Yani demem odur ki Rum halkının temsilcisi Sayın Anastasiadis, gel sen halkının sesini dinle! Onların içerisine karışıp kendi insanının Yunan’ı istemediğini öğren artık. Rum halkı bile Yunan zulmunden bıktı usandı. Korona öncesi KKTC üzerinden Türkiye’ye tatile giden binlerce halkın var. Zulum görseler ne işleri var.  Sana en büyük düşmanlığı zaten Yunanlılar yaptı. Yüzyıllarca yıl ada topraklarında huzurla yaşadığın Türk’lerle seni yılanla çoban hikayesine dönmesini sağlayan Yunan’a daha fazla imkan verme.
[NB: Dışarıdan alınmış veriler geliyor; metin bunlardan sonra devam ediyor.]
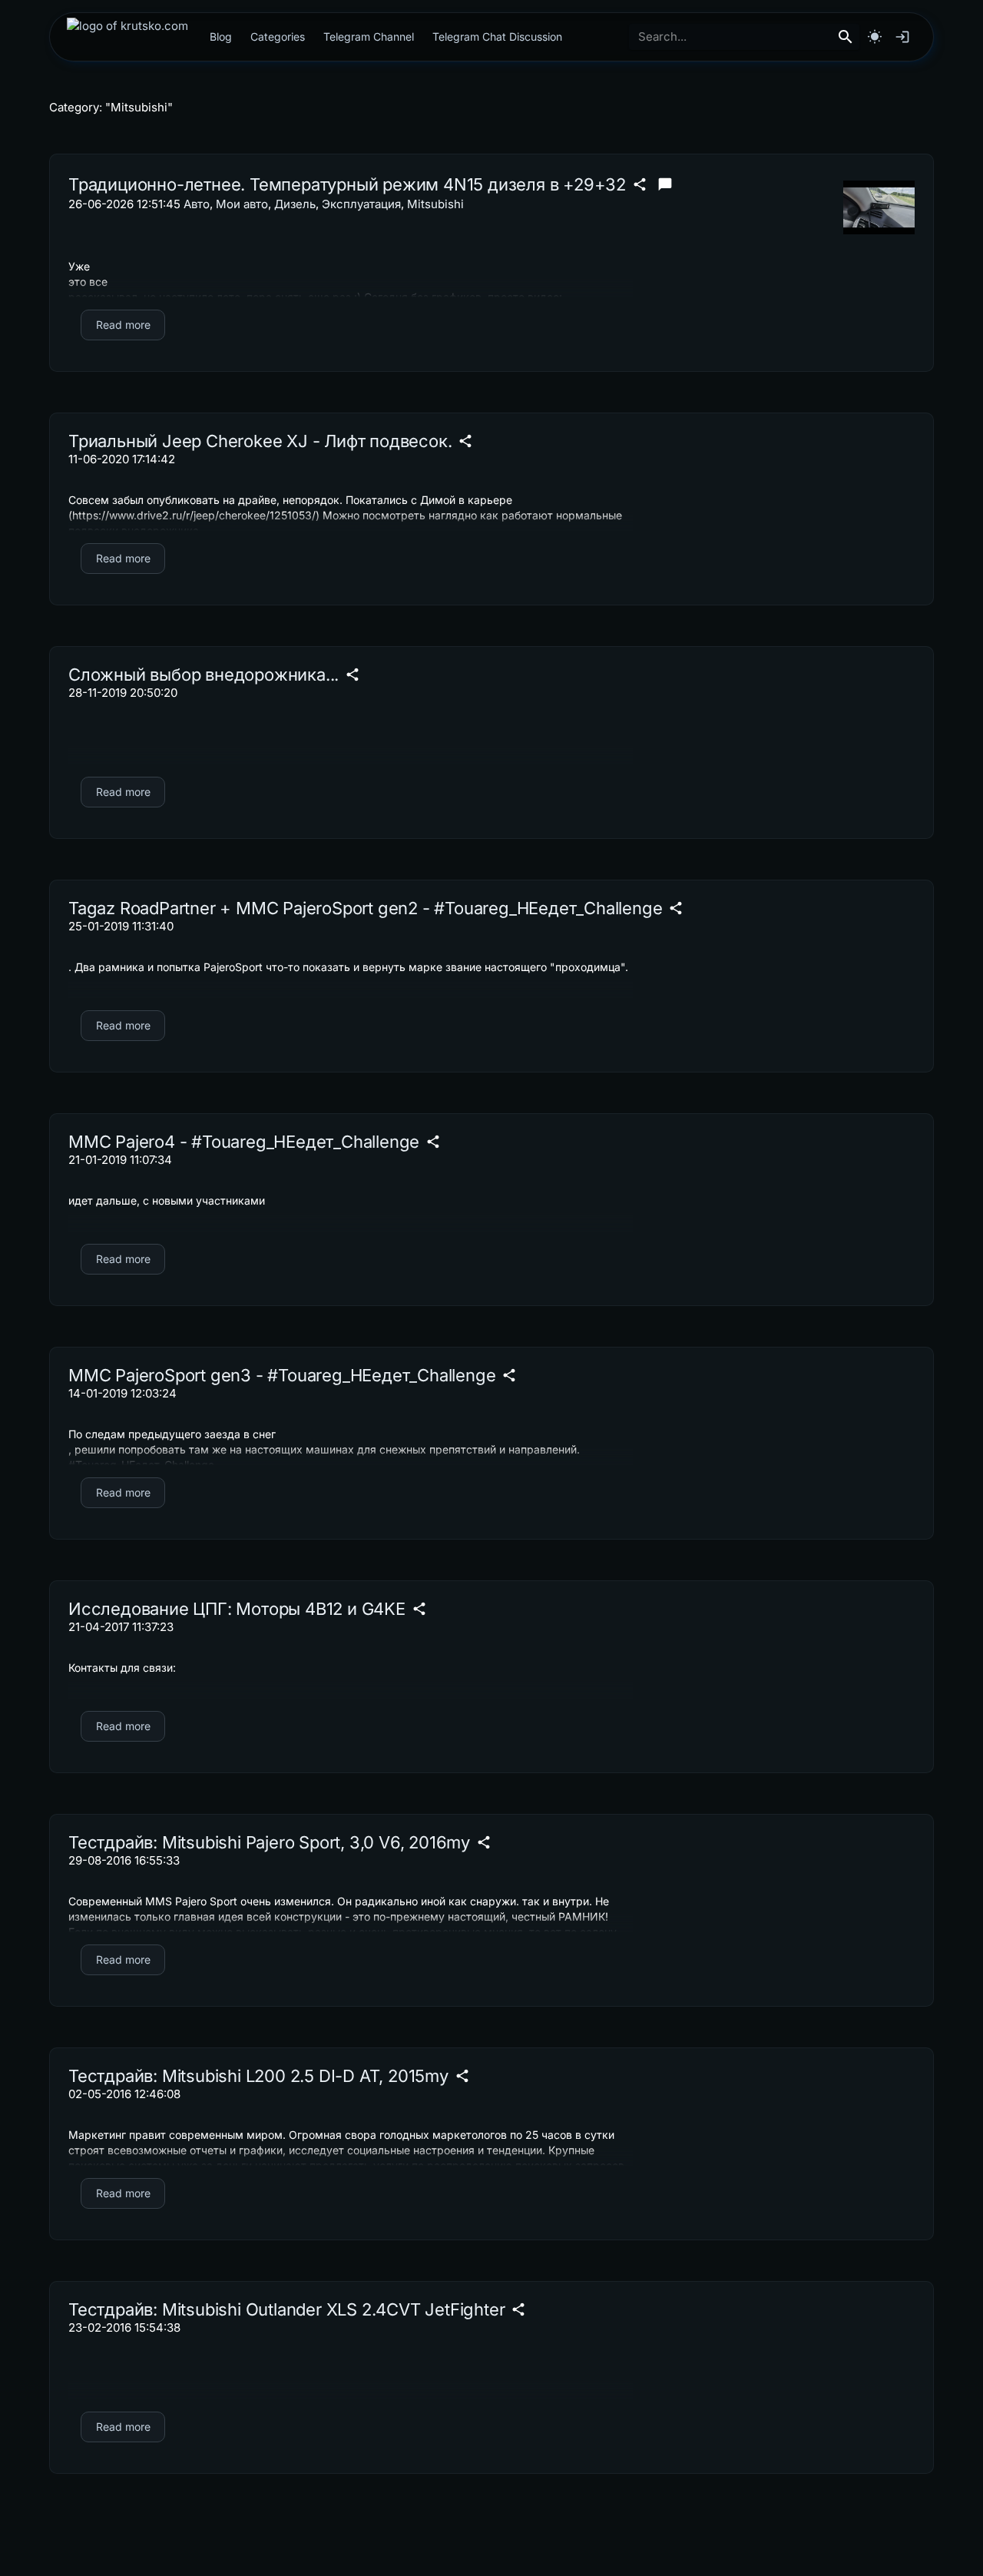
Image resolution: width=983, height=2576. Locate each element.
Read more (123, 324)
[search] (845, 37)
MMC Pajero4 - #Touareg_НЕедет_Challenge (243, 1142)
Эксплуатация (361, 204)
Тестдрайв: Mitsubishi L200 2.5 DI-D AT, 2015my (258, 2076)
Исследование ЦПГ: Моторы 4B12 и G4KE (236, 1609)
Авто (197, 204)
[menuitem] (127, 37)
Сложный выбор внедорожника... (203, 675)
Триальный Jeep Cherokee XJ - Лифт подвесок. (260, 441)
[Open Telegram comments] (665, 184)
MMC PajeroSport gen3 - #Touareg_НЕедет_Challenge (281, 1375)
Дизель (295, 204)
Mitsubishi (435, 204)
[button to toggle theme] (874, 37)
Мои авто (242, 204)
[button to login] (902, 37)
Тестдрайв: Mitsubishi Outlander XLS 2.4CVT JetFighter (286, 2309)
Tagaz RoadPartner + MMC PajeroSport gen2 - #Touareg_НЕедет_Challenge (365, 908)
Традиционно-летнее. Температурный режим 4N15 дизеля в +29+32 (347, 184)
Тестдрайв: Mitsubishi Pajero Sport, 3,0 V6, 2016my (269, 1842)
Üzerindeki Yunan kamburunu çıkar at kurtul.
İster inan ister inanma ama Türkiye Devleti’i seni hem korur hem destekler benden söylemesi. 

Kıbrıs Türk Barış Kuvvetleri Gaziler Derneği Genel Başkanı Kadir  Dedeoğlu yazısını Atatürk'ün şu sözünü hatırlatarak sonlandırdı.

 Mustafa Kemal ATATÜRK’ün bir sözünü bilin istedim.Tarihini Bilmeyen Milletler Başka Milletilerin Avı Olur…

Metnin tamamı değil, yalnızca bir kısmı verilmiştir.